Introduction

ONE HUNDRED AND FORTY YEARS BEFORE the actual events came to fruition in the Middle East, two dedicated Bible scholars predicted accurately several key years in the then approaching conflict for tenure of the holy Land and Jerusalem, involving a long prophesised regathering of the Jews to their Promised Land, after nearly 2000 years of Diaspora.

Doctors Clarke and Guinness pointed well in advance to the coming years 1902, 1917, 1947-8 and 1967 AD, having based their predictions on the 2,500 year old Biblical book of Daniel.

Not only did their advance forecasts prove accurate decades later, but those key 'Signpost Years’ continue to mark events and developments in the holy Land, ever since their occurrence in modern times, that now represent the specific themes of serious contention in the struggle for Peace in that region today.

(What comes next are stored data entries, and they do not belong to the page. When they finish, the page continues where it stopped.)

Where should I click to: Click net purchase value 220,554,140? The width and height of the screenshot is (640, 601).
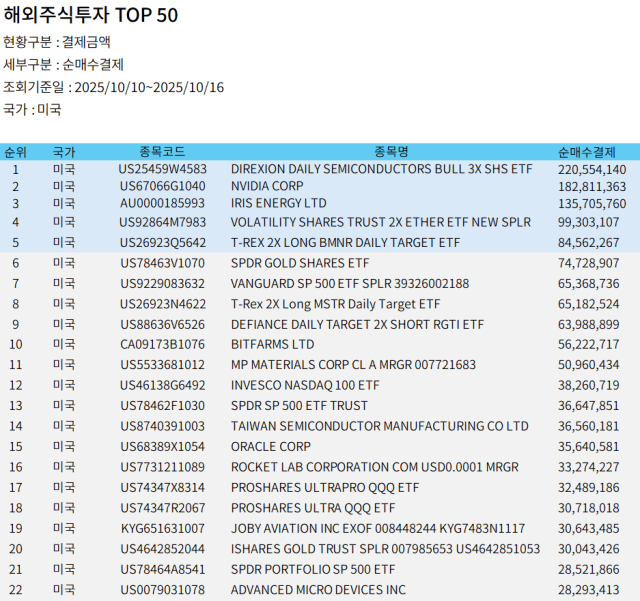(592, 170)
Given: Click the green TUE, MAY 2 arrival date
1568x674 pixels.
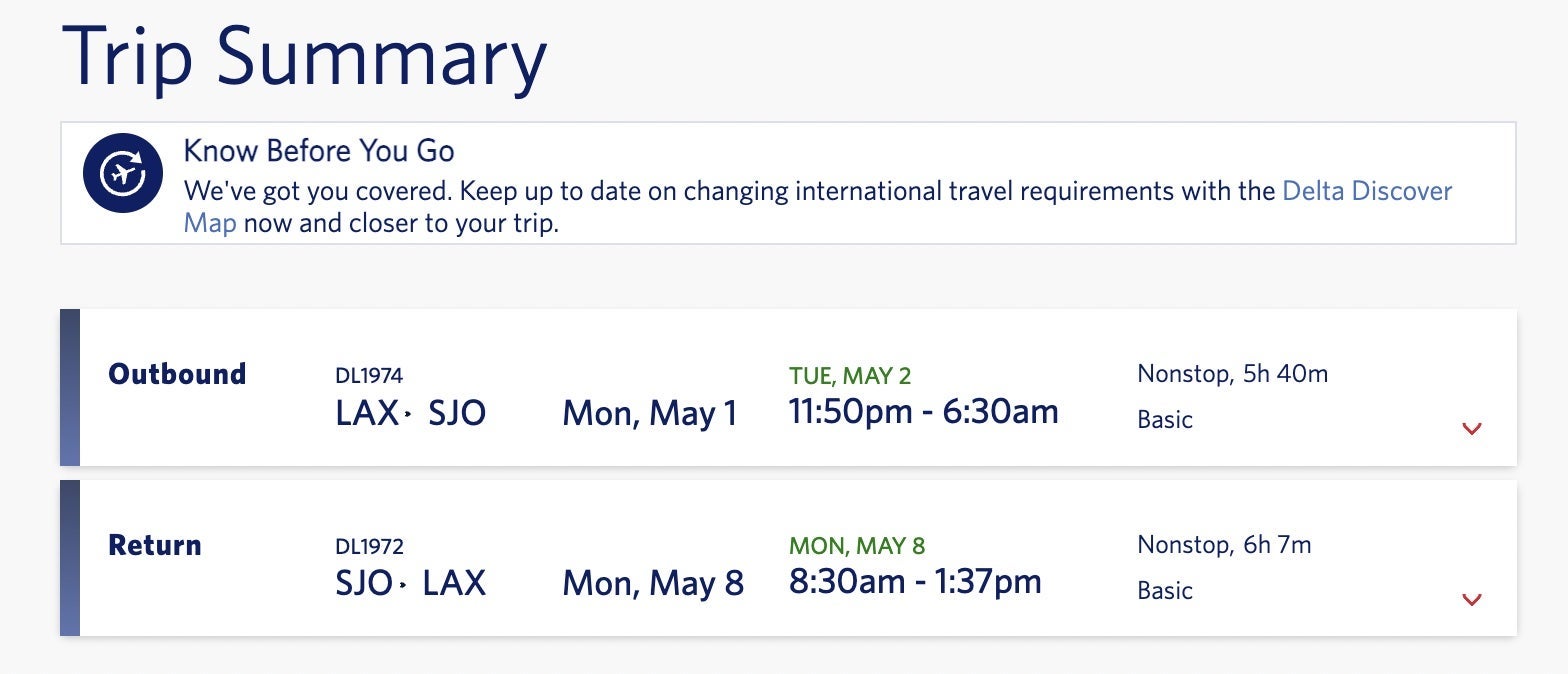Looking at the screenshot, I should pos(850,376).
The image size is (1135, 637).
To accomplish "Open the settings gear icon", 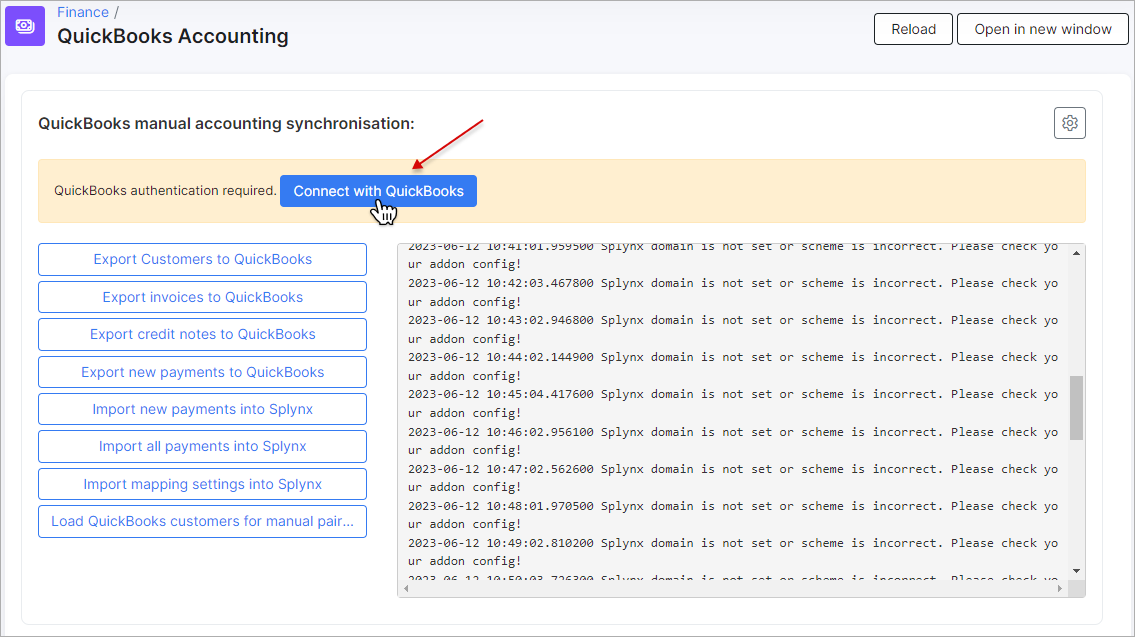I will 1070,123.
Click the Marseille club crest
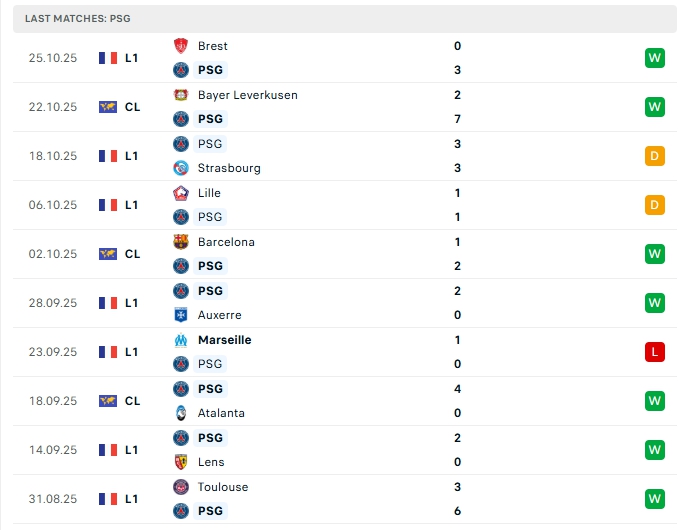The height and width of the screenshot is (530, 686). point(181,340)
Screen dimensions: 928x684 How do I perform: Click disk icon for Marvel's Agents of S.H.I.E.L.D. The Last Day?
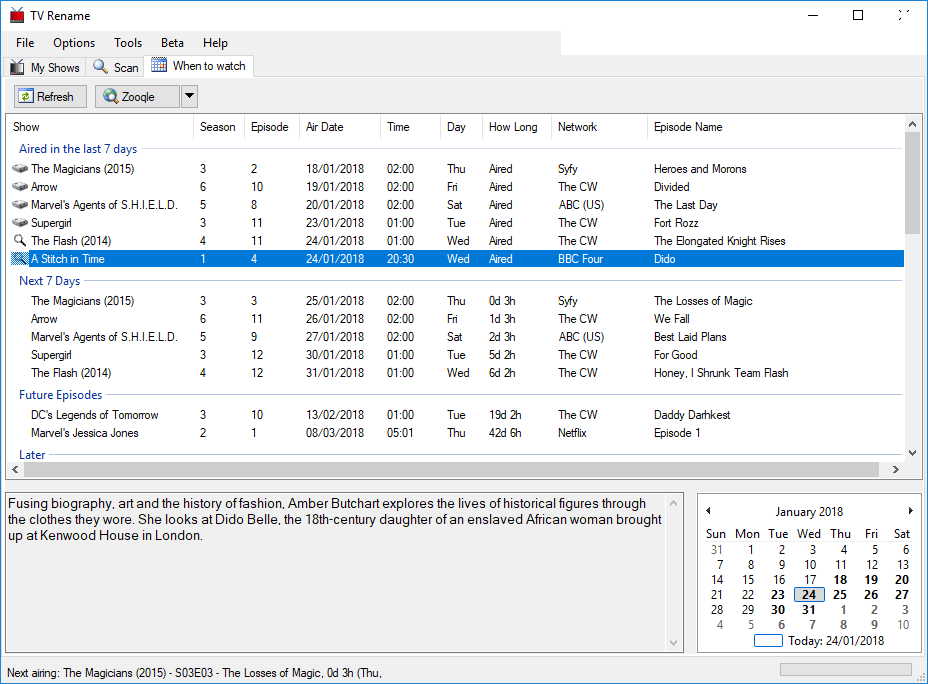click(x=19, y=205)
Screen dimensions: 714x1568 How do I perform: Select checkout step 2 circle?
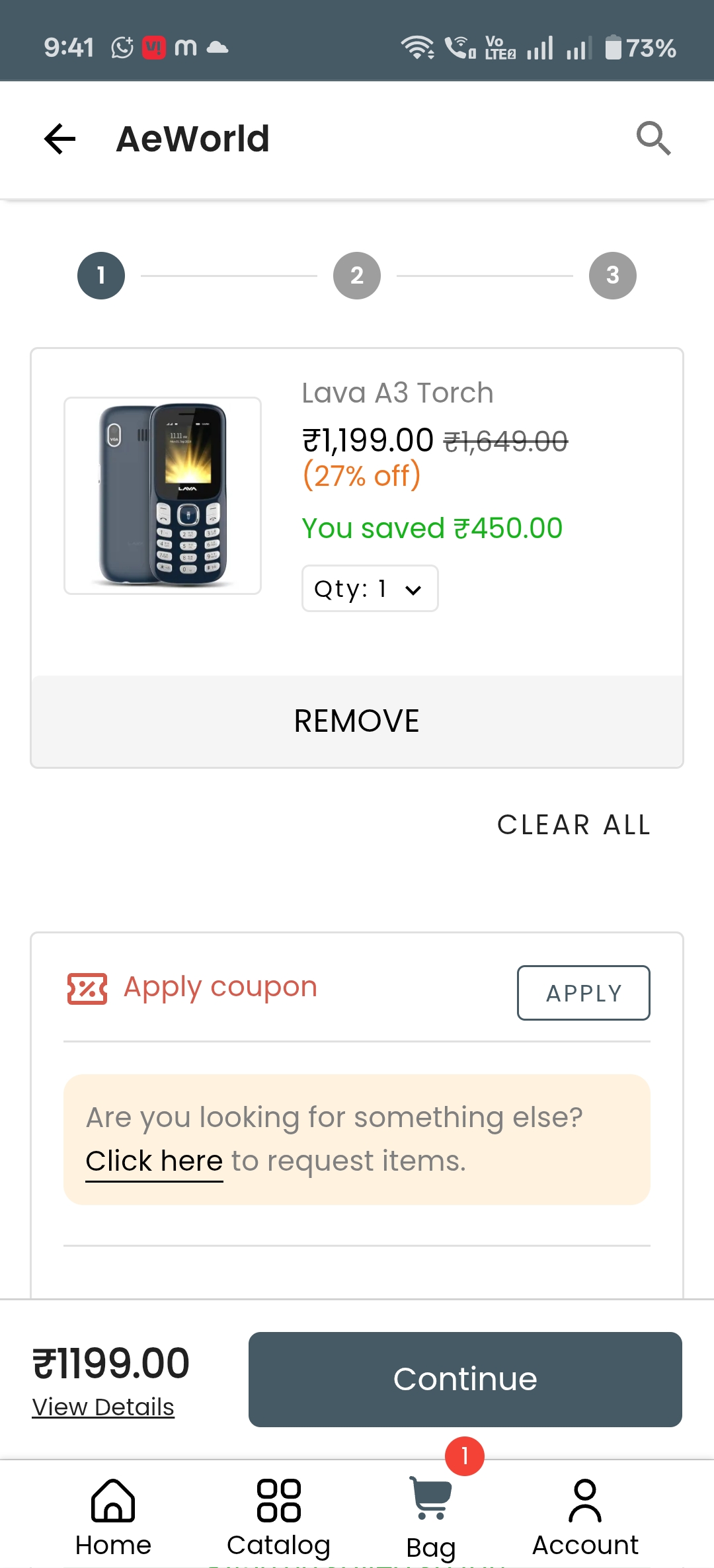(x=357, y=276)
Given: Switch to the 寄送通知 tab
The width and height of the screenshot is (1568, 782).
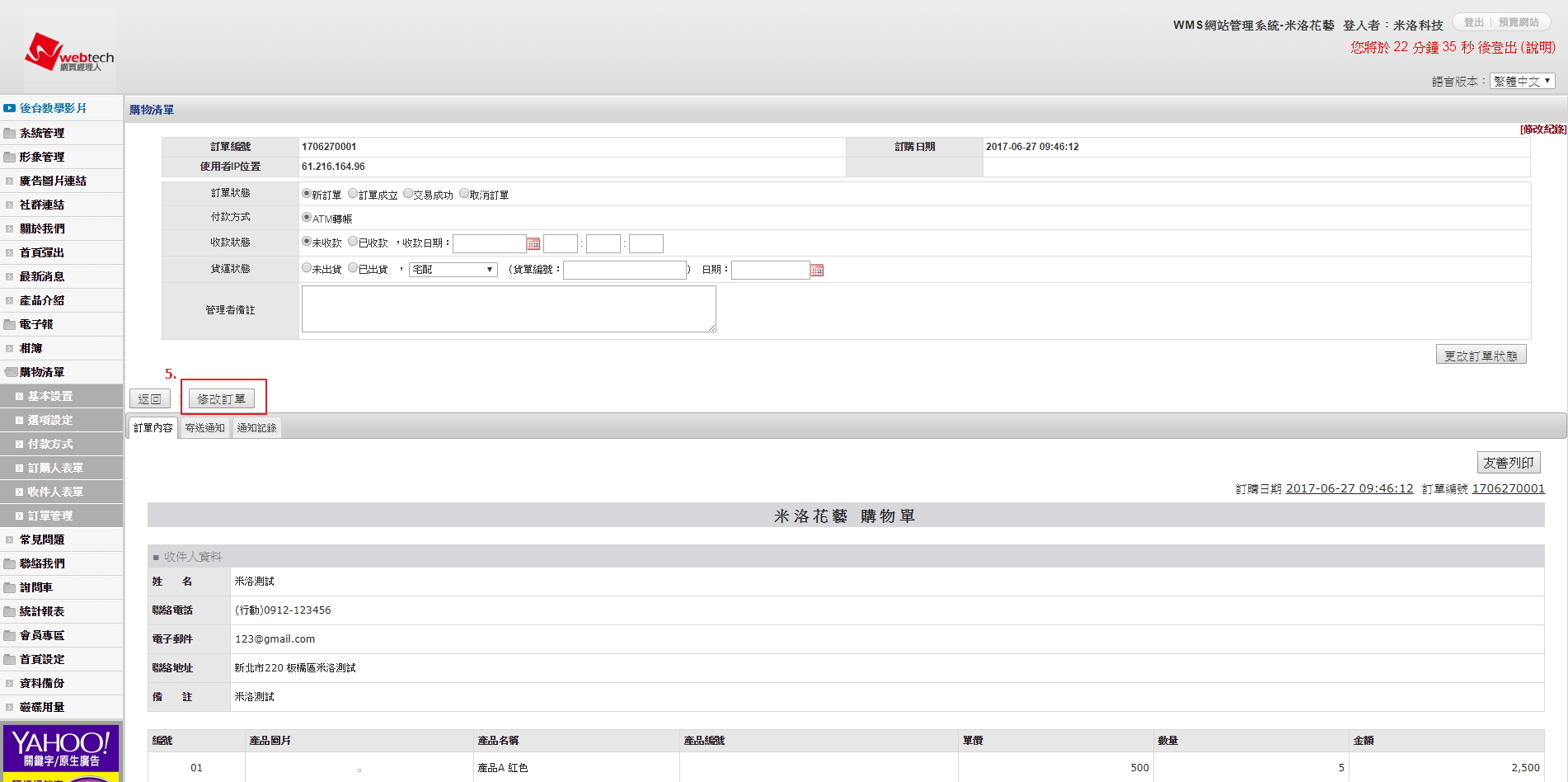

These following NOTES explain the rational behind the Clarke-Guinness thinking in as fast and concise a form as possible, and elaborations will follow. A second critical aim here is not to prove 'The Signpost Years' correct, but rather to use the scientific approach of attempting their falsification first. You can help either way by passing on any objective comments to this site.

PART 1 Is an Introduction and looks at each of the Signpost Years as they were foretold in the writings of Guinness and Clarke. It looks at many of the side issues and has a number of detailed footnotes.

PART 2 Looks at the period 1901 – 1903, and the first of the Signpost Years predicted by Clarke in 1825. This part explains the huge significance of the period and sets the scene for a further link that comes in Part 4.

PART 3 Begins to address some of the typical questions that might arise in the mind of the reader regarding the Signpost Years. Items are added to this from time to time as new considerations are brought to light. Again, feel free to contribute any comments that will add to those pages.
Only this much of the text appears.